Patterns of consciousness define us. Consciously and unconsciously, we are forming patterns in behavior and thinking every moment of our lives. Some of these patterns contribute to internal freedom and creativity of spirit. Some contribute to states of internal bondage and suffering.
By the use of inner awareness, we can become conscious of what patterns are predominant in our minds. To paraphrase the great physicist, David Bohm, if we are caught in a pattern of internal fragmentation and self-destruction, with awareness, we can bring it to an end.
Everybody craves freedom. But those people caught in self-created patterns of limitation, when unconscious of it, are destined to continue living in the same pattern.
In this state of being, there is no freedom. If the pattern brings suffering, the person continues to suffer, just as if they were listening to a CD on a CD player programmed to keep repeating the same selection over and over.
The drunk stays a drunk, the thief stays a thief, and the coward stays a coward. There is no way out as long as the limiting pattern is controlling consciousness.
But the drunk isn’t really a drunk. He is just playing out a pattern of drunkenness. He can step out of the pattern when he realizes that at his source of being, he is so much more. He is not meant to live life in a ditch, but in the infinite canvas of the universe. Instead of living in a state of impaired consciousness, he can enter a state of heightened consciousness.
I remember having a speech defect in college. I stuttered. It became a pattern. When I realized I wasn’t the pattern, I was able to get free of it. Shortly after that period of time, I became an award-winning speaker in Toastmasters International. Speaking became effortless and enjoyable.
If we fall into a rut, it behooves us to find a way out of the rut. This should be obvious. For instance, if someone drives a car into a ditch, he or she will not hesitate to find help to get the car out. Why? Because it is obvious that the car is useless as long as it is in the ditch.
But when our thinking falls into a ditch, too often we don’t see the limitations of the predicament. More often than not, when a person falls into a rut of conditioned thinking, there is no effort to get free unless the suffering becomes too much to endure. Then help is sought. Then a person says, “I am more than this.”
If you are tied up in a rope, you will stay tied up until someone helps you undo the knots, or helps you cut through the knots with a knife. This is the work of spiritual masters.
Meher Baba, a very great master, appeared in several of my most significant dreams over the last 30 years, unraveling some of my biggest inner knots. Sometimes he did this with words of advice and sometimes with an infusion of love and bliss.
That is what the great masters do. They free souls from inner bondage. For a complete exposition on this subject, you might want to read the Discourses of Meher Baba. He describes there in great depth this inner knot cutting work of spiritual masters.
He refers to these knots, these bindings of consciousness, as mental impressions. In Indian mysticism, they are called sanskaras. In essence, they are obstructions of inner light; they are obstructions to knowledge of what we really are.

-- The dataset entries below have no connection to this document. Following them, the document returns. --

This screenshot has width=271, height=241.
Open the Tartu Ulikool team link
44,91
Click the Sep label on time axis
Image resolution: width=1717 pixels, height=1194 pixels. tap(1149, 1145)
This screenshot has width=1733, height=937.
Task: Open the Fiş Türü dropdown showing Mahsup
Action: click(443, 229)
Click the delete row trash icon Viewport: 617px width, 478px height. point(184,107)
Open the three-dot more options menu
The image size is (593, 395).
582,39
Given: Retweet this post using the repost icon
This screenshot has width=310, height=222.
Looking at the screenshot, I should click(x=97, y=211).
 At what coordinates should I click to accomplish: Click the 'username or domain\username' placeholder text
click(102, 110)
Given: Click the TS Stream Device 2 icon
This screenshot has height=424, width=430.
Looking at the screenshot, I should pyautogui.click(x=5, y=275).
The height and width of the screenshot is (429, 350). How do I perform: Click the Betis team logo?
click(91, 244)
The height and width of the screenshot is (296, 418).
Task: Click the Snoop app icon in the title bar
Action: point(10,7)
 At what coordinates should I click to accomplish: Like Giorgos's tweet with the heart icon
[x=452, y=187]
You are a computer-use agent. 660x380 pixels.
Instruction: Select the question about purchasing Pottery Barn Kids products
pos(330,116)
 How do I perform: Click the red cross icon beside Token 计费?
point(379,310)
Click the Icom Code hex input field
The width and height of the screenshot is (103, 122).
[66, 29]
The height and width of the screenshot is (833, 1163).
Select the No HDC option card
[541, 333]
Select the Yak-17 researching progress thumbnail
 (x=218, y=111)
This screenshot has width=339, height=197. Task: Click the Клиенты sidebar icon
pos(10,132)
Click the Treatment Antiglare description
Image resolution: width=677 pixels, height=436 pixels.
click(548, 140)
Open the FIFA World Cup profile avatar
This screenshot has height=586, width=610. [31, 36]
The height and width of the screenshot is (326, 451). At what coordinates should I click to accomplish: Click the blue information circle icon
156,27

Do we have it within our power to be free of patterned thinking? Do we have it within our power to transcend limitations and align ourselves with the infinite?
We do and we don’t. We don’t so long as we live life on the surface. When we can summon the courage to dive within and exercise awareness of what patterns are operating within, then we have a chance. To be perfectly free of the limitations of the past we have to command within us the full light of consciousness. It implies a death to the false self so that a free and creative self can flourish. It is a denial of fear and an affirmation of love in its most unbounded state.
In the degree that we attempt to use consciousness do we continually become able to use it more effectively. Progress is slow at first, more rapid as we proceed. Power grows by using it.
On the spiritual path, it is said that for every step a person takes towards the Infinite, that the Infinite takes 10 steps towards him or her. In other words, the Divine Beloved is longing for us more intensely than we longing for the Divine.
A soul on fire with longing for the infinite is a soul free from the ruts of conditioned thinking. It’s like the drop of water making its way down a ditch, to a stream, to a river, to finally reach the ocean. And in doing so, discovering that it is the Ocean itself.